[00:03] Artist: Rebecca Rath; Pokolbin, New South Wales
[00:03] What was your top challenge?
[00:03] It was sales, but also I think underneath it all was finding a purpose. It was like: “Why do I paint? Why do I do this?” I actually asked an artist friend who had just completed a PhD “why do you paint?” and he just said, “Well, because I like it”, and I was like “But you’ve done a PhD! There has to be a bigger reason, you’re a teacher at university; this is where I’m potentially going to go in life!”
[00:39] What was your other challenge?
[00:40] Wanting those nuggets of information from you on sales. How do I sell more because it’s not working. I think underneath it all I wanted to find my purpose.
[00:49] What was your mindset?
[00:51] Well, I had come out of University and it’s the one mindset. ‘I’m an academic, I’m not a sell out’. In my mind the one business model (if there is a business model) is to find that gallery and just be like “yeah I found a gallery. Life’s going to change. They’re just going to take everything and make me a success and I’m going to be great, and it’s going to be awesome.” But yeah, no. It’s not like that.
[01:19] What if artists find representation?
[01:20] I cannot tell you how many artists I’ve heard from who were at the top of their game making a ton of money and then *snaps* bam! it all disappeared and they had none of their collectors’ contact information so they were screwed.
[01:36] Well, that’s what happened to me 20 years ago.
[01:41] What happened to you?
[01:42] I did honors roll at University and was very academic. I thought: that’s where I want to go. That’s where I want to be. I was working for a gallery. I made a great contact with another gallery. They offered me an exhibition, and it was a sell-out. At the time I just went “Oh, this is what happens”. I didn’t really think that this is kind of special. I was just like; “Oh, I’m just following the bouncing ball and this is what happens and it’s amazing”. At the time everyone’s going, why are you putting those big figures on your work? I just went: well that’s what I think it’s worth and no one believed in me. They never said “You’re not going to get those prices” but I did, and I had a waiting list and life was amazing and it just all happened really fast. Then I had a baby and we moved to the bush. My life just changed. My art change. I changed everything. I lost the gallery, they had some of my work but didn’t quite believe in me. Then they closed the gallery and I didn’t have any of my contacts. I’ve been trying to find that x factor and find that gallery and what I had there and replicate it again. And that’s been 15 years ago.

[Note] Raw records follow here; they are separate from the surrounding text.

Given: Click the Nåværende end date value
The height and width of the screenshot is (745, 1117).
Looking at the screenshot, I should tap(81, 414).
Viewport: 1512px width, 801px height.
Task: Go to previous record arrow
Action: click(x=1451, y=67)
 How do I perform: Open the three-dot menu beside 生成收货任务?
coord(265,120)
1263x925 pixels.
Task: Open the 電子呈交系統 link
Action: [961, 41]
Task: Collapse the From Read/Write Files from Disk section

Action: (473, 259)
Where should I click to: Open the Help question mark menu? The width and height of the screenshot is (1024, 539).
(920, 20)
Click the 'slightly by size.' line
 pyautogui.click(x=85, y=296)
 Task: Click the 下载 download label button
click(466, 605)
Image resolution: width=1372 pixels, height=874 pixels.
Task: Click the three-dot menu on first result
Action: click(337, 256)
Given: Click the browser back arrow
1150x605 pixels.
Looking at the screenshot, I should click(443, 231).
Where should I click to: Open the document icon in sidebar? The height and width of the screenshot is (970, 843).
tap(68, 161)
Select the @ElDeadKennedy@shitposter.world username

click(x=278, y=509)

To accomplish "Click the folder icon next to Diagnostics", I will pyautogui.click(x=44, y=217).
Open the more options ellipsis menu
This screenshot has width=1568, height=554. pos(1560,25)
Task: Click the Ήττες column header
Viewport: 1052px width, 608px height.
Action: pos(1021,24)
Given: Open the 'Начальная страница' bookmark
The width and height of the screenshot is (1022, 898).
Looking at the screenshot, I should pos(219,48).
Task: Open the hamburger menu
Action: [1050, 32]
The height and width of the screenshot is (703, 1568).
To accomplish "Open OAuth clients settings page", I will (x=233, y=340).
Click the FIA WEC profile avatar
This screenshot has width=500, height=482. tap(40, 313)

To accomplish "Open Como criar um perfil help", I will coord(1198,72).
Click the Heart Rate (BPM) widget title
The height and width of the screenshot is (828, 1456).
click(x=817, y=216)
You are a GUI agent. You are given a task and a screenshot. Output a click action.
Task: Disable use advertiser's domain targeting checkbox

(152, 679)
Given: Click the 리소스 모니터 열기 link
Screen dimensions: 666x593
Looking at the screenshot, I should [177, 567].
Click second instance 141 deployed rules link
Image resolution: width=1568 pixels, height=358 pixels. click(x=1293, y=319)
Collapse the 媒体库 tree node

[03:02] What happened next?
[03:02] I was at a crossroads. Go do the PhD, be more academic and take this seriously, but I struggled with it. I struggled with doing that because my friend who is a very respected artists (and I think he’s amazing), said “I don’t know why I paint”. I was thinking that’s not the answer I wanted and then your course came up again. Now I’d seen it and we had a conversation like four or five years ago on the phone and so when your course came up again, I said to myself; you know what, I need to do this. This is not random this has come up for a reason, so have a go.
[03:50] What have you learned?
[03:53] I didn’t realize what I’d learned about myself. I didn’t realize I went in with the idea of getting more sales and learning from you, but I didn’t realize that I would make such heartfelt connection and find my purpose. I get teary thinking about it because it’s so powerful. I’m so connected with my why, and my purpose that when I see opportunities now and they resonate with my why, I just go, “Yeah, I’m going to do this. This is awesome.”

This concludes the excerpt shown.